The Markit/HSBC Purchasing Managers’ Index (PMI), which focuses more on the private sector, fell to an eight-month low of 48.0 in March. The index has been below the 50 level since January, indicating a contraction this year.
“We’re still in a subdued part of the cycle,” said Louis Kuijs, chief China economist at the Royal Bank of Scotland.
“I still don’t think the downward pressures are tremendous, but they are large enough for the government to really start to talk about the need to support growth.”
In March, sources told Reuters the central bank was prepared to loosen monetary policy in order to keep the world’s second-biggest economy growing at the government’s target rate of 7.5 percent.
Premier Li Keqiang said last week the necessary policies were in place and the government would push ahead with infrastructure investment, seen by analysts as a signal of official concern about a slowing economy.
Economists at top government think-tanks believe some of this spending is already under way, as Li had outlined “policy reserves” in a report to parliament last month.
“The top priority is stabilizing growth. Policy measures have been prepared and it’s just a matter of implementation,” said Wang Jun, senior economist at China Centre for International Economic Exchanges.

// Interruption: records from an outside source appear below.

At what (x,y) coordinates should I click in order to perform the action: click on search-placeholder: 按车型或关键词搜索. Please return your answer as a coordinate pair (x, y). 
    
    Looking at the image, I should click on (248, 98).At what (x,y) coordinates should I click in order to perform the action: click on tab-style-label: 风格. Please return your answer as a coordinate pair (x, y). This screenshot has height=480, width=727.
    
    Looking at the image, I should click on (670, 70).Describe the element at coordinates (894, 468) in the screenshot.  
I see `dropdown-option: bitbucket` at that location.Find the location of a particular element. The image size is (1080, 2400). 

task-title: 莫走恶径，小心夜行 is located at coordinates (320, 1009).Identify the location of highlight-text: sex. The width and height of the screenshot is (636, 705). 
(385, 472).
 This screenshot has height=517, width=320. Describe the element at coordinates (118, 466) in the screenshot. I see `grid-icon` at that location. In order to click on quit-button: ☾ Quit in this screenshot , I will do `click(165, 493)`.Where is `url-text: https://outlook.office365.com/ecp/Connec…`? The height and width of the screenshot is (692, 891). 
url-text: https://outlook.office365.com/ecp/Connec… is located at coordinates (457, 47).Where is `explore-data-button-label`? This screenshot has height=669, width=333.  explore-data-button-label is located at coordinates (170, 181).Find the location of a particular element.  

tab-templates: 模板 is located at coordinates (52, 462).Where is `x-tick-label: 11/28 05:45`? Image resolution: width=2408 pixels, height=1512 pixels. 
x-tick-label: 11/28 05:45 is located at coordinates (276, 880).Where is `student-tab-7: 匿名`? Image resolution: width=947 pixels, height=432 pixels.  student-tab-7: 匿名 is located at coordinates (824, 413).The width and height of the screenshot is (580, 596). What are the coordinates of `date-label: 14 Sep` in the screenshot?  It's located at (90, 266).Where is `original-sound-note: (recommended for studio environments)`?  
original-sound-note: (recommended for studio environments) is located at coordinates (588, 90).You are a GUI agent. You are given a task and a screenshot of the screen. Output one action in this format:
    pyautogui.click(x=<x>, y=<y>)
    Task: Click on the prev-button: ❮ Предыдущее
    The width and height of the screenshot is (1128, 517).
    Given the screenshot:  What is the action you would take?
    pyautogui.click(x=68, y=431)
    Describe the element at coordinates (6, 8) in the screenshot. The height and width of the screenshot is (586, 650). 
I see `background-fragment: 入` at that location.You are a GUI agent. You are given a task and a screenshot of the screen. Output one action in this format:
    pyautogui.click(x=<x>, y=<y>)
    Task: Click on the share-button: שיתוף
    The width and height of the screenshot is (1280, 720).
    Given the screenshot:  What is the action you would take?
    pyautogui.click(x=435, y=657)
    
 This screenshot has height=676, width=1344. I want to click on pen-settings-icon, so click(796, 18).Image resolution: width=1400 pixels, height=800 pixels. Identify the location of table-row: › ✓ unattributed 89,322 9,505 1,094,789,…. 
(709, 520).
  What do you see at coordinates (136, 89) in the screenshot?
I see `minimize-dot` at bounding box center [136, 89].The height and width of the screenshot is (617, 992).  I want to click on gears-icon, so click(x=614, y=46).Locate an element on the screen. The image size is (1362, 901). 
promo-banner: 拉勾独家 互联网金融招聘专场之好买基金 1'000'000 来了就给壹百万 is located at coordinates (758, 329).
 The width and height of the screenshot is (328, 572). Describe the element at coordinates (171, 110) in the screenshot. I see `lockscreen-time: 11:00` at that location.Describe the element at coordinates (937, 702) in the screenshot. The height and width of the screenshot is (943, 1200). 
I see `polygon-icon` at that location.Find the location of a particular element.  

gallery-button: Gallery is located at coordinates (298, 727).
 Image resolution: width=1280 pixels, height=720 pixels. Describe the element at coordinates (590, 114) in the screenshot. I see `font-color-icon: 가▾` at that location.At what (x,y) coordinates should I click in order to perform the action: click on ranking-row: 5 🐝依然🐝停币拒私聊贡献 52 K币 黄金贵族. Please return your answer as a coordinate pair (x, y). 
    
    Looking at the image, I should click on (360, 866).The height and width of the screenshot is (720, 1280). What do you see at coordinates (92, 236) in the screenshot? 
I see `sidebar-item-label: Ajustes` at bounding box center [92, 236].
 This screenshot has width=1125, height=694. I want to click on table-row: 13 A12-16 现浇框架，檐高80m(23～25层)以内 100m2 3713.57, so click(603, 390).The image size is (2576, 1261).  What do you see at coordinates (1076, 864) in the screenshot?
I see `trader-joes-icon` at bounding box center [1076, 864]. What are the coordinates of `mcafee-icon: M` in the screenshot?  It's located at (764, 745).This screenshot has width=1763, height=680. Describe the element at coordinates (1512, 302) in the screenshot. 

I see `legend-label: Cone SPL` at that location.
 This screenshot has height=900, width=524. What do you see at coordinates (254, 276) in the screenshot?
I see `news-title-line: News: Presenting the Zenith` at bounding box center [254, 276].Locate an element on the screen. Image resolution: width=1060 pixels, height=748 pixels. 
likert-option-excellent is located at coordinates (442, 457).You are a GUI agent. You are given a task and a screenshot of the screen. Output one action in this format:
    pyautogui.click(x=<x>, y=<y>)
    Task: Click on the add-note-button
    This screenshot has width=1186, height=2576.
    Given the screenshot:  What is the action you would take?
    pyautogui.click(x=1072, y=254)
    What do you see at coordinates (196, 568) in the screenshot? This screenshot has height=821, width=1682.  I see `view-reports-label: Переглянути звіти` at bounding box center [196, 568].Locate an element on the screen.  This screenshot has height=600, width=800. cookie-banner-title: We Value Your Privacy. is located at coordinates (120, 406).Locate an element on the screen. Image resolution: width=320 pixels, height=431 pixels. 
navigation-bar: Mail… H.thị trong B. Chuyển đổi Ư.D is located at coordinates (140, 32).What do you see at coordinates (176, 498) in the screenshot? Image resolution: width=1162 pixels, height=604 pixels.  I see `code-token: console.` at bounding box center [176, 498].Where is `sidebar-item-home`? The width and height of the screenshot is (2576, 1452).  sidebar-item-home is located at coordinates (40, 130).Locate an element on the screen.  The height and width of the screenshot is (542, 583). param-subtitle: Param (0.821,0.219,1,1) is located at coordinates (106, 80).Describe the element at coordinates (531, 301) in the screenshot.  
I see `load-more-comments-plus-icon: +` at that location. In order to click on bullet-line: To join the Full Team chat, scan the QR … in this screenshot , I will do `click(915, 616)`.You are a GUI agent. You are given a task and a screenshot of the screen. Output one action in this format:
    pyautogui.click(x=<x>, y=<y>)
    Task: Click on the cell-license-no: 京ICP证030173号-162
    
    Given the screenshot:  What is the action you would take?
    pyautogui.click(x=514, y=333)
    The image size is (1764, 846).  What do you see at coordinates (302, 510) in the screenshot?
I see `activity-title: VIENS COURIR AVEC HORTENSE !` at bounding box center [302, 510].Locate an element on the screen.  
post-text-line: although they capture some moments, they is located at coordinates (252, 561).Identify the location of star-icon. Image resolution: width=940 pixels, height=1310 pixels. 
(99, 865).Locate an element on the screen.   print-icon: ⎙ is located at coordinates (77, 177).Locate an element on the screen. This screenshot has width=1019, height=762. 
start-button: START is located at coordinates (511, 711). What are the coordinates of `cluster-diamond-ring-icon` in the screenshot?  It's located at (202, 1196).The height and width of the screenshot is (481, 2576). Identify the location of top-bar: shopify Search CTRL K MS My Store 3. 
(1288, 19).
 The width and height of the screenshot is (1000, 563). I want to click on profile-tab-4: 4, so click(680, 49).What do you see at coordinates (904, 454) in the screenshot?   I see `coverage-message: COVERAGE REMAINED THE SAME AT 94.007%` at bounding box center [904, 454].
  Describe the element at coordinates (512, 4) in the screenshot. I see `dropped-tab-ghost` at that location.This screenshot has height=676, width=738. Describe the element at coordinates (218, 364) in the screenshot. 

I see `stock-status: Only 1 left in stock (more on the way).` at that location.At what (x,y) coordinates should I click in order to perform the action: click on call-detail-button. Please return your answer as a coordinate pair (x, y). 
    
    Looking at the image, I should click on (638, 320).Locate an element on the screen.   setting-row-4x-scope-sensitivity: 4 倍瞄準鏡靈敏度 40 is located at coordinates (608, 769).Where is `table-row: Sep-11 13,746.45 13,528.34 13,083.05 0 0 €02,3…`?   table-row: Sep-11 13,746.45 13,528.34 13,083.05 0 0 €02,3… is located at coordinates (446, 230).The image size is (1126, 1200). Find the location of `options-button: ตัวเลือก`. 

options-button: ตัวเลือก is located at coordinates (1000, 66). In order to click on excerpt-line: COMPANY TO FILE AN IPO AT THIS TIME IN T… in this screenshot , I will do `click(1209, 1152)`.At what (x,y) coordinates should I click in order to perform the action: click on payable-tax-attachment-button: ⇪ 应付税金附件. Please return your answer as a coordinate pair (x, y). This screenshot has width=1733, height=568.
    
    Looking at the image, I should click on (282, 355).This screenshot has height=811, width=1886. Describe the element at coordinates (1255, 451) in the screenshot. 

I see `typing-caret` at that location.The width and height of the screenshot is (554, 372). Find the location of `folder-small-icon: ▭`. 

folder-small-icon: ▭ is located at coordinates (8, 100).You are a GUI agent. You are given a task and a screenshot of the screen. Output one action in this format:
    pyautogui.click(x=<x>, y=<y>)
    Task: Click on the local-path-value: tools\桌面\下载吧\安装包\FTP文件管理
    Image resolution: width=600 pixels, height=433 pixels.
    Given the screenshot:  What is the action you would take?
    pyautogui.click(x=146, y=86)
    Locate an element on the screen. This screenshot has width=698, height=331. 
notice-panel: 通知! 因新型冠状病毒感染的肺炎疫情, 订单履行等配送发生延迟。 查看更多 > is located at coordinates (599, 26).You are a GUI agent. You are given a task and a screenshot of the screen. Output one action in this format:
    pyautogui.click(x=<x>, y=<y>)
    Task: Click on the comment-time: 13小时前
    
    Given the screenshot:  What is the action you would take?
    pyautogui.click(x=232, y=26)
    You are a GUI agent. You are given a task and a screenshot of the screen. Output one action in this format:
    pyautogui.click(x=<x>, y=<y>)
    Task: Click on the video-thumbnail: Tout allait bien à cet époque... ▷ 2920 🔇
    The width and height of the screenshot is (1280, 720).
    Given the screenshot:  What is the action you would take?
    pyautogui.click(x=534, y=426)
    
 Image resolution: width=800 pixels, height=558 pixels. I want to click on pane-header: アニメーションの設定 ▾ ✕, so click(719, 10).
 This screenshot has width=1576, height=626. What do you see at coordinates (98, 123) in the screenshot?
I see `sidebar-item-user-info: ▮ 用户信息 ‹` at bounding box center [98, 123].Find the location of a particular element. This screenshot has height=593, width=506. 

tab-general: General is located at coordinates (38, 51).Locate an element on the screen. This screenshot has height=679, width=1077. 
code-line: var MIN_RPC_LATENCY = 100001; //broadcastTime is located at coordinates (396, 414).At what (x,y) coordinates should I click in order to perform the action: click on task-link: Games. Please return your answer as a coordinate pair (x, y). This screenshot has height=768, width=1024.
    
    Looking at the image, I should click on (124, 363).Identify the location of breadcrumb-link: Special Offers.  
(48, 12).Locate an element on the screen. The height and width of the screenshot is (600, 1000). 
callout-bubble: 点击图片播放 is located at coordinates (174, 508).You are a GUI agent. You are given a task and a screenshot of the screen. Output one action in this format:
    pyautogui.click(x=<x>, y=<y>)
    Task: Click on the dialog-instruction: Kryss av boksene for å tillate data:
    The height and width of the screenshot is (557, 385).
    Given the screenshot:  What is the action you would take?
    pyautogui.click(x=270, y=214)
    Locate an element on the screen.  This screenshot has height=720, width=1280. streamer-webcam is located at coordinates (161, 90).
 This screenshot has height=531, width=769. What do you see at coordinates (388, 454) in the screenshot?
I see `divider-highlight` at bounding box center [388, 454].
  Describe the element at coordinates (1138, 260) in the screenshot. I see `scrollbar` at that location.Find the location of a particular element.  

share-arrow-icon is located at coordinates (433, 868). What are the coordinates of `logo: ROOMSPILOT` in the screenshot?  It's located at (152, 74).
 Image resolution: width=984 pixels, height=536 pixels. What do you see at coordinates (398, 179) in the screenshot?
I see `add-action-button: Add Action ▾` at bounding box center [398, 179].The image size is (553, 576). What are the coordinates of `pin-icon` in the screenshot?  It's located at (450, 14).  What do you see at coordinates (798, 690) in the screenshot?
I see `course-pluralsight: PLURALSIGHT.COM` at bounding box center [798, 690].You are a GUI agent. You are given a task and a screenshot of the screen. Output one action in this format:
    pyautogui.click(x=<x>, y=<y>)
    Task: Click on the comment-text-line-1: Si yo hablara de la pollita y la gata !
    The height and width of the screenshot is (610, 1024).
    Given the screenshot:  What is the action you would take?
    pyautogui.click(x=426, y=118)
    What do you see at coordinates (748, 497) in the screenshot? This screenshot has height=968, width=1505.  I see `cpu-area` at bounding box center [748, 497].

“The pace of investment and fiscal spending is quickening.”
With the economy cooling, weaker and more indebted firms are beginning to feel the squeeze and a Chinese newspaper reported on Tuesday a second case of a domestic bond default in less than a month.
As long as the sums involved and affected companies are relatively small, authorities appear content to let cases like that serve as an incentive for banks and investors to better assess risks.
Beijing’s concern is, however, that with a deeper prolonged slump, financial stress could spread undermining confidence in the entire financial system.
The stimulus is expected to be far more targeted and modest than the 4 trillion yuan package during the global crisis in 2008-09, to prevent problems of overcapacity and debt as well as maintaining the government’s focus on structural reforms.
“They are doing it quietly. They cannot use the word stimulus, which has become a negative word,” said Xu Gao, chief economist at Everbright Securities in Beijing.
Xu expects the government spending will see annual economic growth to rebound to 7.5 percent in the second quarter from his forecast of 7.3 percent in the first quarter.
The government wants to reduce the economy’s dependence on exports and enhance the role of consumption, but it is unclear how much growth it might be willing to sacrifice.
“These measures will slow down China’s growth in short term, but will make growth more sustainable in longer term,” Asian Development Bank deputy chief economist Juzhong Zhuang said at the release of the ADB’s 2014 outlook report on Tuesday.
In the report, the ADB lowered its forecast for China’s growth this year to 7.5 percent from 7.7 percent earlier.